The Notebooks of Schubert Ogden

scanned pdf

I quite fail to see how it could make sense to say, as Hartshorne does, that "[a] metaphysical generality is universal on its appropriate logical level or level of abstractness" ("Categories, Transcendentals, and Creative Experiencing": 328). Unless a supposed metaphysical generality is universal on the most abstract level conceivable, it neither is nor could be, properly, "a metaphysical generality."

One of the advantages, arguably, of Duns Scotus' concept of "disjunctive" transcendental properties is that it allows one to say what Hartshorne presumably wants to say without saying it in the same confusing way, i.e., as though there are different levels of metaphysical abstractness, some metaphysical generalities being more (or less) abstract than others. The relevant difference is not a difference of levels; it is a difference of types. And all types, insofar as they are properly metaphysical (or ontological) at all, are and must be on the same level of abstractness.

Hartshorne himself admits this in so many words when he (1) identifies potentialities with the more or less abstract; and (2) argues that "[o]n any showing there is a division of potentialities into two radically different levels [sic!]: the level which contains the categories, those utterly general dimensions of reality . . . without which as at least implicitly involved nothing at all can be conceived; and the level of specific qualities, from which it seems possible really to abstract entirely and still have meaning. . . ." (WP: 94-97).

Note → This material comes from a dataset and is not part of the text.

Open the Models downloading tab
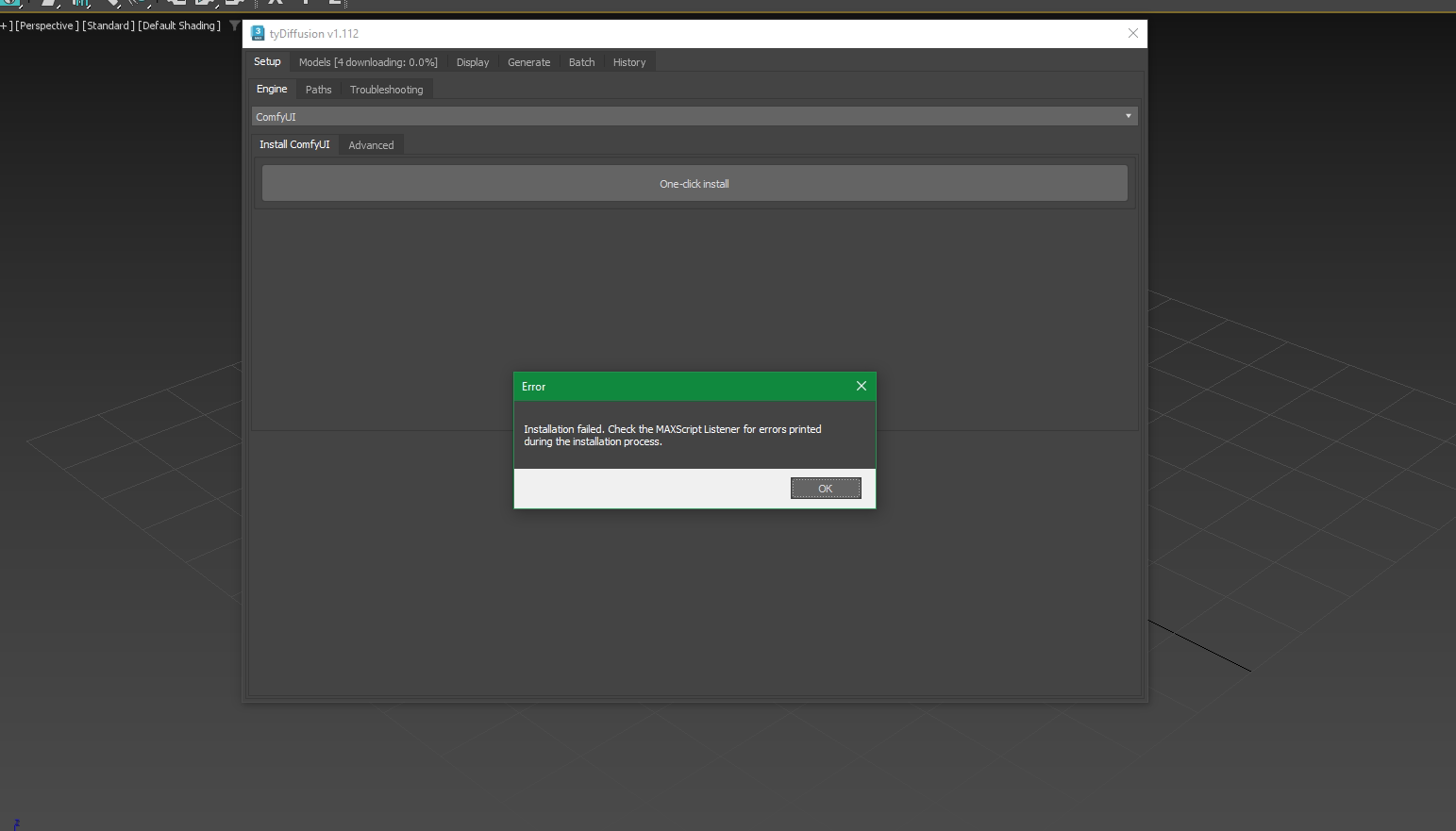 [368, 62]
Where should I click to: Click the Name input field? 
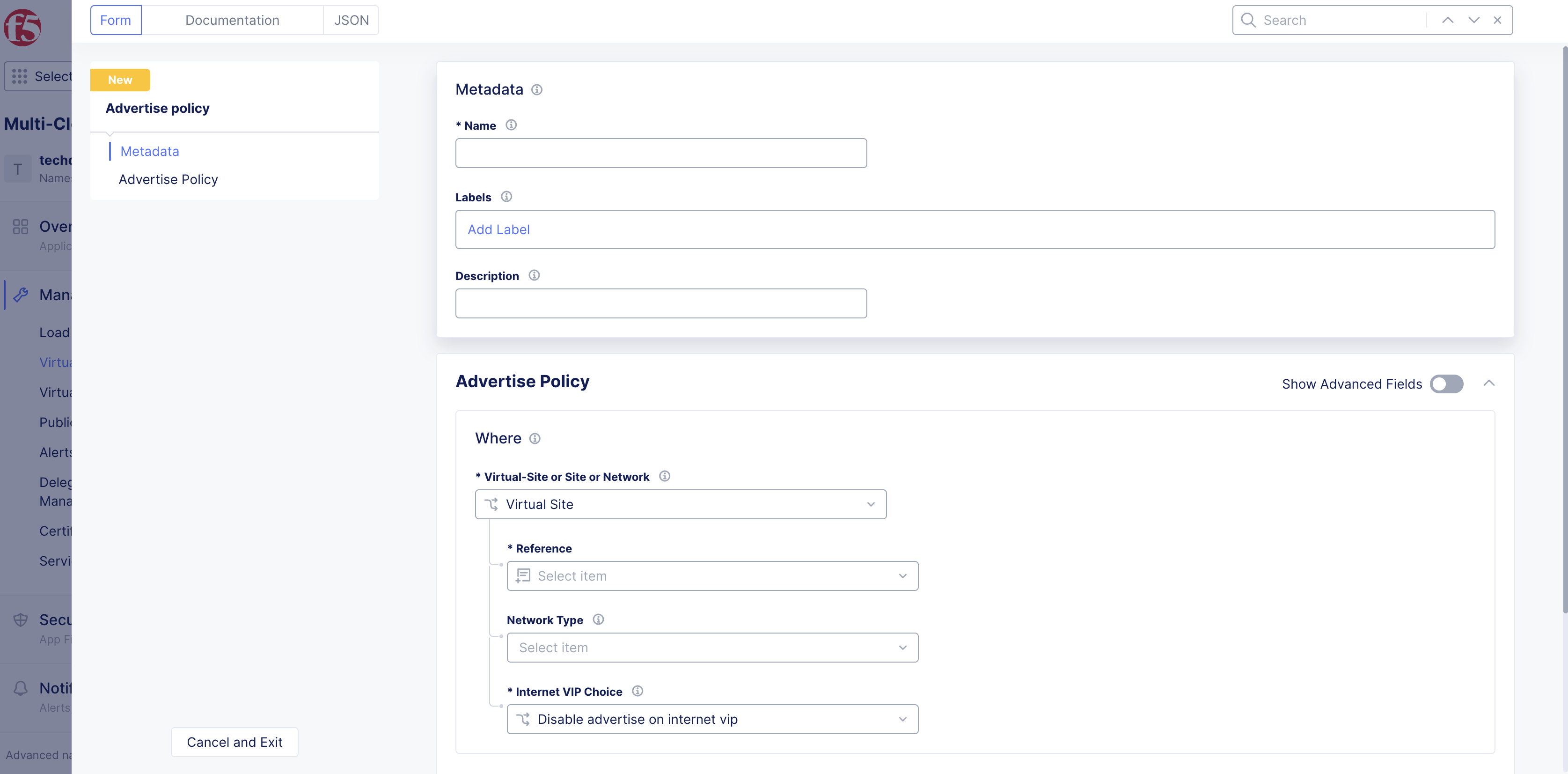[660, 153]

He may also be said to admit it implicitly when he typically grants that, simply as abstract concepts, "concreteness" and "abstractness" are related symmetrically, each requiring the other if either is to be a meaningful concept; and that it is only when one adverts to "concrete things or realities," as distinct from "concreteness" and "abstractness" as abstract concepts, that the important asymmetry between them becomes apparent—namely, because "concreteness . . . is the inclusive idea" (cf., e.g., "Duality versus Dualism and Monism": 52-55).